Entre la multitud de rostros anónimos y sonrisas forzadas, había un par de ojos que no se perdían nada. Pertenecían a Bruno Díaz, conocido en el despiadado mundo de la moda mexicana simplemente como "El Halcón". Era un bloguero, pero esa palabra era una simplificación grosera. Era un francotirador de estilo, un asesino de reputaciones cuya lengua afilada y ojo crítico podían elevar a un diseñador al estrellato o hundir una colección entera con una sola publicación mordaz.
Estaba cubriendo la gala para sus historias de Instagram, no con una cámara profesional, sino con su teléfono, lo que le daba un aire de autenticidad depredadora. No le interesaban las entrevistas amables ni las poses en la alfombra roja. Buscaba la verdad que se escondía detrás de la seda y las sonrisas. Buscaba sangre.
Y acababa de olerla.
Cuando ocurrió el "accidente" del vino, El Halcón estaba al otro lado del salón. No le interesó la torpeza inicial. Los accidentes ocurrían. Pero sí le interesó la reacción de la tela.
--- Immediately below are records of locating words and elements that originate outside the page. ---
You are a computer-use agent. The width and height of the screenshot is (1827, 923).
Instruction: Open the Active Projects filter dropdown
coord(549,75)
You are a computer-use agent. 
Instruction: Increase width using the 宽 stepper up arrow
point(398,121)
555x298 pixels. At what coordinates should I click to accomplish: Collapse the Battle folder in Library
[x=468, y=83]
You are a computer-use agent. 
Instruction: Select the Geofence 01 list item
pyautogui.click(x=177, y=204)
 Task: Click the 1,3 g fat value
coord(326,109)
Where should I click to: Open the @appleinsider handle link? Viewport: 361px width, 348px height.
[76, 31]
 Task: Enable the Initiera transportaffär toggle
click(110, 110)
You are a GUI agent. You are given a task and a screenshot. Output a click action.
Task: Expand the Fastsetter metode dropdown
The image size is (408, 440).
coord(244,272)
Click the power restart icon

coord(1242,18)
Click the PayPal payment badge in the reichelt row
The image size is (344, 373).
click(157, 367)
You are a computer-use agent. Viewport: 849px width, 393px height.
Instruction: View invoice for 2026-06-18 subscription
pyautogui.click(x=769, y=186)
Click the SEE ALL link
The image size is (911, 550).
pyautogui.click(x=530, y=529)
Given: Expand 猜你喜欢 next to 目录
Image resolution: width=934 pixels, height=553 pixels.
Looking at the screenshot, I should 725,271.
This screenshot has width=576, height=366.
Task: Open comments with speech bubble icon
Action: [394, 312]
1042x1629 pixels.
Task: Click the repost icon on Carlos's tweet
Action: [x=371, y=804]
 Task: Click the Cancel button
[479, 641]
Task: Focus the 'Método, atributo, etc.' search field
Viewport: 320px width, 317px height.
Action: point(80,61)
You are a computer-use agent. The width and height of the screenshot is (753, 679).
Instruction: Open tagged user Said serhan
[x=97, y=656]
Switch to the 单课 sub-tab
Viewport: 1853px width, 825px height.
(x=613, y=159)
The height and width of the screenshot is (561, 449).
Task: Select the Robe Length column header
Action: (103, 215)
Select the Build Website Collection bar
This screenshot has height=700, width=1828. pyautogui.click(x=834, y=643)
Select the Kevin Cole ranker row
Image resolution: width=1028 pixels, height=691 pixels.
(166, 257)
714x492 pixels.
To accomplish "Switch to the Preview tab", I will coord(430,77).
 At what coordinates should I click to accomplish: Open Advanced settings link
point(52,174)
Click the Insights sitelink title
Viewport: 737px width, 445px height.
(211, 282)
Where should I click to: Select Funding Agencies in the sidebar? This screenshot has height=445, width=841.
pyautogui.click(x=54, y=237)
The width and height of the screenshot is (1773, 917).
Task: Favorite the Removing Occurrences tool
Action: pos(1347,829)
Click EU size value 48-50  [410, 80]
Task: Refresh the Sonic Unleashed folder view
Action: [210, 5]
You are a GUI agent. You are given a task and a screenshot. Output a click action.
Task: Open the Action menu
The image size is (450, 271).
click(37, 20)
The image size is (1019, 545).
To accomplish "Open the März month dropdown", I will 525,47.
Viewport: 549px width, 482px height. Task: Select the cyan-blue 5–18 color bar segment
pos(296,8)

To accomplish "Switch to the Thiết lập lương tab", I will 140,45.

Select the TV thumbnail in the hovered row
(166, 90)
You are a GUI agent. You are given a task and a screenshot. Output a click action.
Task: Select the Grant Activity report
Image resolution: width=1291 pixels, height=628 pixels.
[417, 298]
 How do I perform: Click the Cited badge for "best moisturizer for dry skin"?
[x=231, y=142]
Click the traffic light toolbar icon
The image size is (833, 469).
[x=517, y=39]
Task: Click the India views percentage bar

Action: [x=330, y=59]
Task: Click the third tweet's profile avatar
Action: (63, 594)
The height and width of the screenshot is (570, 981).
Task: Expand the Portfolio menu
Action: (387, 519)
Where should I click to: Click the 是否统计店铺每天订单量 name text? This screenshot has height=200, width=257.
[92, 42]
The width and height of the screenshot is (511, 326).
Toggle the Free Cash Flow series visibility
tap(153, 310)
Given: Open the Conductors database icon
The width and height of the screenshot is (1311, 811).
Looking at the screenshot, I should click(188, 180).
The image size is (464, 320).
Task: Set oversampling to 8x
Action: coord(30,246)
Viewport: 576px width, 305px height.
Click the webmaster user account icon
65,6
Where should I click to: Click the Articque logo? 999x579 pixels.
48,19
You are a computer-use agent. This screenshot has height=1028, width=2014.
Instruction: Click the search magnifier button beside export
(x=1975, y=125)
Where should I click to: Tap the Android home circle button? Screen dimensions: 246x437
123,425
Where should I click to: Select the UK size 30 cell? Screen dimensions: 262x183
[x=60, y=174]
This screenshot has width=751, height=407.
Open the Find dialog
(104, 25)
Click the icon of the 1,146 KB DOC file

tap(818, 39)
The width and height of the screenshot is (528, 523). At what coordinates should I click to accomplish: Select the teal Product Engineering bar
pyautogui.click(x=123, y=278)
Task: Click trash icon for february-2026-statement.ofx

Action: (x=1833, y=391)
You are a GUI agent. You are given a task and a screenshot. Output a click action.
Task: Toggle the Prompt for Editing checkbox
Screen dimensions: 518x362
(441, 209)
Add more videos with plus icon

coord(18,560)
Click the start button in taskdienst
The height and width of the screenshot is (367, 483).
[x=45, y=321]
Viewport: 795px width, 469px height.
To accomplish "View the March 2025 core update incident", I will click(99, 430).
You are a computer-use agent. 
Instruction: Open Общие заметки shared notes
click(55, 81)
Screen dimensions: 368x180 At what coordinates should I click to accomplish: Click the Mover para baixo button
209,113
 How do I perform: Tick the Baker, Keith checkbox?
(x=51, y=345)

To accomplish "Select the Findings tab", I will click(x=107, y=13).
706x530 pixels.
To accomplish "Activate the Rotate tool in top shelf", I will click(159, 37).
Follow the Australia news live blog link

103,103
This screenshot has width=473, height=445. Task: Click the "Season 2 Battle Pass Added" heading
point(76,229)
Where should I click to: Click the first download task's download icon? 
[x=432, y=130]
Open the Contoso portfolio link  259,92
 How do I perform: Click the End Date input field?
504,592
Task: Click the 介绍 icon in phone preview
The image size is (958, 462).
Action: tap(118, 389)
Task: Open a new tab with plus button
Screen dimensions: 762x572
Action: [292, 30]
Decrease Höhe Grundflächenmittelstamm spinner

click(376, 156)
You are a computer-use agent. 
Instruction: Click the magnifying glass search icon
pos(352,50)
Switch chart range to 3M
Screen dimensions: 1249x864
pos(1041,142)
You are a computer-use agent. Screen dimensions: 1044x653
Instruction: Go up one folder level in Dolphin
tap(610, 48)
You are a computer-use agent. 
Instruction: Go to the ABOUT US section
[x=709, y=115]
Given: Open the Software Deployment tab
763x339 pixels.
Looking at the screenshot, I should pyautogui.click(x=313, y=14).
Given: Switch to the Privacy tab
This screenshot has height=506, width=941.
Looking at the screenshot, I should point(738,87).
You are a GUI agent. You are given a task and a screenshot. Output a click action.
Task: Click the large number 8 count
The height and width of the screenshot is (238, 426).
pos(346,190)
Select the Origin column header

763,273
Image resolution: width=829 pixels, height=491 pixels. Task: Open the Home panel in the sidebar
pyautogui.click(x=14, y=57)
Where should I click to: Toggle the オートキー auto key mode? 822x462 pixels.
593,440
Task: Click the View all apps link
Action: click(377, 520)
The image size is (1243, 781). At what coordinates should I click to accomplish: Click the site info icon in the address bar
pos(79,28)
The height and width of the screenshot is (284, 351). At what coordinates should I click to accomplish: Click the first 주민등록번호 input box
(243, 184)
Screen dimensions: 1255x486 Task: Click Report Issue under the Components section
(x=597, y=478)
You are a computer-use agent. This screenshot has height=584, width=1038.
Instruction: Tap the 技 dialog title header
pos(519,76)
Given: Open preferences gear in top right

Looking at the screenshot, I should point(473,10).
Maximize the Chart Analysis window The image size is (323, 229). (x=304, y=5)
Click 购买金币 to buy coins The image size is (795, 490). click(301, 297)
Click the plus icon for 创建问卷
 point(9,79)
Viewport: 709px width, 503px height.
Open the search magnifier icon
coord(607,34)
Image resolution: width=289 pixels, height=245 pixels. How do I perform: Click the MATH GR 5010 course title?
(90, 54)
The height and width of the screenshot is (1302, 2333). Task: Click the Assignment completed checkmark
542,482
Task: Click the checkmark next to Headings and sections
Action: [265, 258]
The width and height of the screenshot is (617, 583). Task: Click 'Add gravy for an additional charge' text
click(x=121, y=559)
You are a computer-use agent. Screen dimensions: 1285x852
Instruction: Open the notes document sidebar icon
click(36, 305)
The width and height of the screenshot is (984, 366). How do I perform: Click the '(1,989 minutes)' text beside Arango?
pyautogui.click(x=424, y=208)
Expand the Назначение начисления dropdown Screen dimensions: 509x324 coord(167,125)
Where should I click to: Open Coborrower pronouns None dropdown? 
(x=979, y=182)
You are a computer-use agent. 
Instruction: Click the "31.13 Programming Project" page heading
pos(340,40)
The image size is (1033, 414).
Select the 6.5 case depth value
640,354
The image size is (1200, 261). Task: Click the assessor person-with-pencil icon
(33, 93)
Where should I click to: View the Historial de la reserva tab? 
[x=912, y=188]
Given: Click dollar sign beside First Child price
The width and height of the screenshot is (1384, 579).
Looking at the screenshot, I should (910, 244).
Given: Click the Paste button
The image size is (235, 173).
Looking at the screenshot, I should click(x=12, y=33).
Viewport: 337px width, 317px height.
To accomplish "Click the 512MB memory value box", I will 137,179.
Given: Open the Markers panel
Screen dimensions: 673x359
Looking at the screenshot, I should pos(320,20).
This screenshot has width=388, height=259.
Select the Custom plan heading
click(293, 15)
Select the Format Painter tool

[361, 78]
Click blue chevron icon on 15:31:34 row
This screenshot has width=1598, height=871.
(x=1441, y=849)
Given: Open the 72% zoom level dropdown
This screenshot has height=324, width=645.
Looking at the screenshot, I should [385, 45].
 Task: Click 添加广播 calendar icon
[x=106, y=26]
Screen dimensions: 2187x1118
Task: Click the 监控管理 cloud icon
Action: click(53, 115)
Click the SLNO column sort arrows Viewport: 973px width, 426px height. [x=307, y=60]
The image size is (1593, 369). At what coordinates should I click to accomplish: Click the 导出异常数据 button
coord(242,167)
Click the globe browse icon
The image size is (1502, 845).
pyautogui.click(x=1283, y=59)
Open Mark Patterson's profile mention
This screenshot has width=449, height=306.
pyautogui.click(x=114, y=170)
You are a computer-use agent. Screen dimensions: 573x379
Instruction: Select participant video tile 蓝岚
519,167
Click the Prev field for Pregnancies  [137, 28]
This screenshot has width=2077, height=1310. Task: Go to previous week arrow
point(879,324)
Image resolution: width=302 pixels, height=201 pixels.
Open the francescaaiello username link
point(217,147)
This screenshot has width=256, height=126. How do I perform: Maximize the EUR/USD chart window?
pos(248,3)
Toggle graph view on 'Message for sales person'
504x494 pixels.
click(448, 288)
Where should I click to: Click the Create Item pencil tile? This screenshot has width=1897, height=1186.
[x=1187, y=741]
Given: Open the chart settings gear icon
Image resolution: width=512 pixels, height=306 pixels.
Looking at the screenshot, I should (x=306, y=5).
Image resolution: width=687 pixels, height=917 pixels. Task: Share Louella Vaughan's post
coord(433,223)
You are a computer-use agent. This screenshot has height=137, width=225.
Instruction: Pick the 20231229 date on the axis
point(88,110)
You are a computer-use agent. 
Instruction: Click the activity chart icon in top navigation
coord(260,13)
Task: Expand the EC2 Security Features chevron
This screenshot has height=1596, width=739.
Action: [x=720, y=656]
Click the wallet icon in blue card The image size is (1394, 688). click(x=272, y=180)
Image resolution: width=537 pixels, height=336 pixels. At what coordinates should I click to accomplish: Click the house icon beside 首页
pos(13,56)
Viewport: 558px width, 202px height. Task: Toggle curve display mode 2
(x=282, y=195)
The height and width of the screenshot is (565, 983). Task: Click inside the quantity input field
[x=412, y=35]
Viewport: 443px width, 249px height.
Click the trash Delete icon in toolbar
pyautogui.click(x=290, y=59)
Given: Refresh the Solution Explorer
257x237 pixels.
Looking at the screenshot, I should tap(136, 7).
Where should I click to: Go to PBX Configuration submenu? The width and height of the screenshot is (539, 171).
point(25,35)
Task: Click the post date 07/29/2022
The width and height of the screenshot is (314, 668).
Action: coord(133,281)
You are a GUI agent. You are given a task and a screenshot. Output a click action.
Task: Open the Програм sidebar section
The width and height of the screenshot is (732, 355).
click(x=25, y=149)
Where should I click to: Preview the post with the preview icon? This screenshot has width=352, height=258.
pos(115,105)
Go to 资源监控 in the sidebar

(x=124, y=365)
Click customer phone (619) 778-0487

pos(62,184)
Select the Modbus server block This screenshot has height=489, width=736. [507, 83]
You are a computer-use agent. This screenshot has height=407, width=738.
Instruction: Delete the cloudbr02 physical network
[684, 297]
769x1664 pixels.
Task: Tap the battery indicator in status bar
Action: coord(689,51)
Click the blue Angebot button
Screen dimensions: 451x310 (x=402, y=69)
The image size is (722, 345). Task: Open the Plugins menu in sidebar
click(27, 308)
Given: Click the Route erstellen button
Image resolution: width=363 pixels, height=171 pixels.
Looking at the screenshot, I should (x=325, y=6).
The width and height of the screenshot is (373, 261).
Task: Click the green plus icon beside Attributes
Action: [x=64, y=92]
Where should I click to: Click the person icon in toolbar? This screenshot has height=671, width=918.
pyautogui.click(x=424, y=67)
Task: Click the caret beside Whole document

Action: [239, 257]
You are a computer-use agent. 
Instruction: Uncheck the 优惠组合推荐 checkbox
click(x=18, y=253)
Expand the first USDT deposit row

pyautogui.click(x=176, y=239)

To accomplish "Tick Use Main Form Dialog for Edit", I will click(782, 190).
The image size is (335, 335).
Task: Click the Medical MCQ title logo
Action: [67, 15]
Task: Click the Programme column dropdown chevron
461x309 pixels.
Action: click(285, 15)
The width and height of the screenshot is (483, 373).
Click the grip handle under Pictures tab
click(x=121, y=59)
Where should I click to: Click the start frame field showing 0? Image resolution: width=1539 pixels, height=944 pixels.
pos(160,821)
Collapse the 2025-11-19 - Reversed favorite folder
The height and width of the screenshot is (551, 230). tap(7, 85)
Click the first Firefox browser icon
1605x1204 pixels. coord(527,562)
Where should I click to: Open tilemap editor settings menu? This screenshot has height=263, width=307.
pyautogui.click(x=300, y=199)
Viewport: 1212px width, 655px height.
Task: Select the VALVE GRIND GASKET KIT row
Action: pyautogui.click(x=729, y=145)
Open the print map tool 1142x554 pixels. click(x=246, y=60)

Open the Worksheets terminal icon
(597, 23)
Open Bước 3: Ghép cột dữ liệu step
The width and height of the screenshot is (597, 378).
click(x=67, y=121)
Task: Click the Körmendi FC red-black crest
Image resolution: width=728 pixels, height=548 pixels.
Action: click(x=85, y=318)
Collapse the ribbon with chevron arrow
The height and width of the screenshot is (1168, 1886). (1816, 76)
Y, sobre todo, le interesaron los susurros que comenzaron a serpentear por la sala, susurros que hablaban de calidad, textiles y marcas de lujo.
Con la discreción de un espía, se deslizó entre los grupos de invitados, su teléfono sostenido casualmente a la altura del pecho. Apuntó la cámara, no directamente a la escena, sino usando el reflejo de una vitrina de cristal para capturar el momento. Grabó un video corto, de apenas quince segundos.
Luego, se retiró a un rincón más tranquilo, cerca de una escultura de Rodin, y comenzó a componer su obra.
Subió el video a sus historias de Instagram. Sobre la imagen borrosa de Mateo huyendo y Alejandra fingiendo preocupación, escribió un texto en su característica fuente sans-serif blanca con un borde negro.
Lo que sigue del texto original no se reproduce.